The craftsman chooses a block of sandstone or tufa (volcanic rock), cuts the rock in half, and grinds the surface smooth. The rock is now ready for him to carve.
Depending on the intricacy of the pattern, the silversmith can spend from several hours to a day carving the "mirror" image of the piece of jewelry he intends to cast. He also carves vent lines to channel air and a funnel in the stone, then blackens the stone with smoke to keep the molten silver from sticking to the mold.
Traditionally, both faces of the stone are wired together, then the molten silver poured. Contemporary smiths use a sheet of metal over the carved stone. The result is a rough casting that needs trimming, filing, shaping, and polishing into a finished piece of jewelry.

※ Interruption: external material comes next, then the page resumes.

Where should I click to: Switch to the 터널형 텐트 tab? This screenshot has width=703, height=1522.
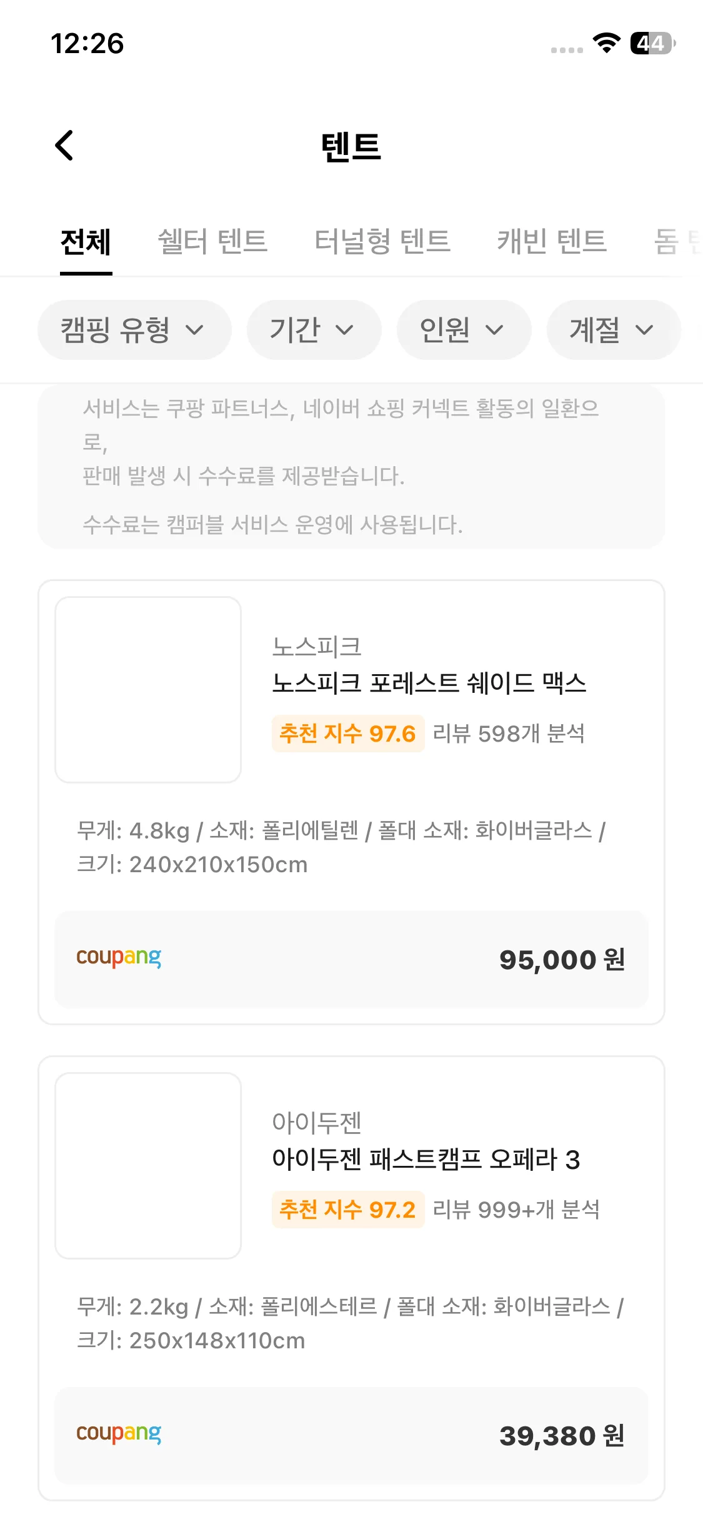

Cast jewelry embodies hours of solitary painstaking work by the silversmith. On average, the craftsman can produce no more than two casts before a tufa mold wears out.

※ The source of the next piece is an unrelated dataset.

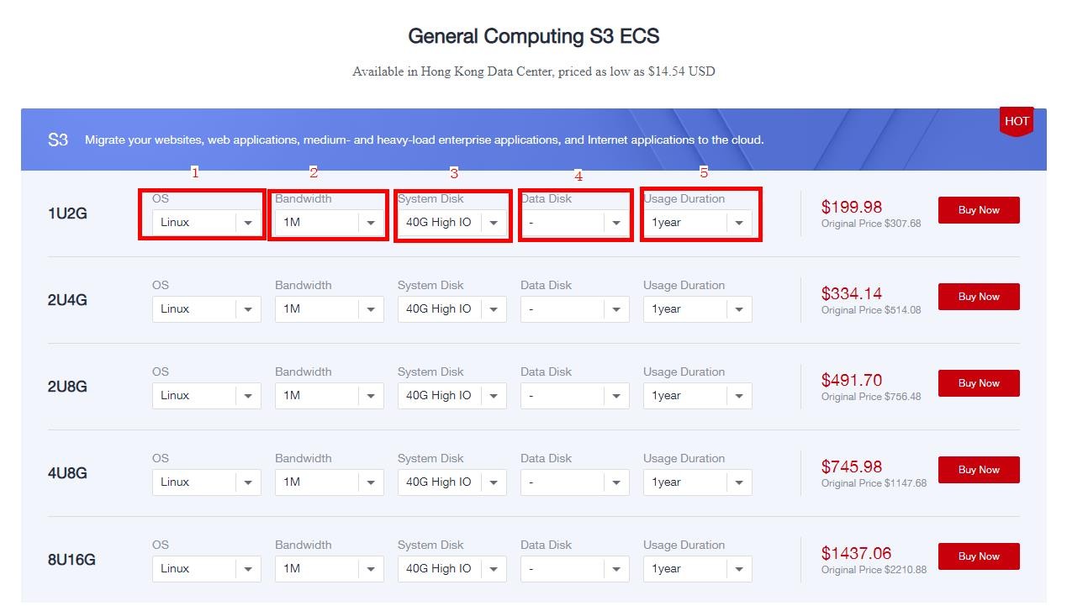Click the Bandwidth dropdown arrow for 2U8G
The height and width of the screenshot is (606, 1067).
[371, 396]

Most of today's casting is done using a concrete and oil mold which allows the craftsman to create a greater number of castings. Inexpensive machine-made spincast versions of the hand castings are also made and should not be confused with true handmade castwork. True handcast pieces (like the bracelets by Aaron) can be discerned by the small imperfections on the underside of a piece (these imperfections rise above the plane like tiny grains). The backs of machine-made or spincast pieces show flow lines or streak marks created by the spincast cooling process.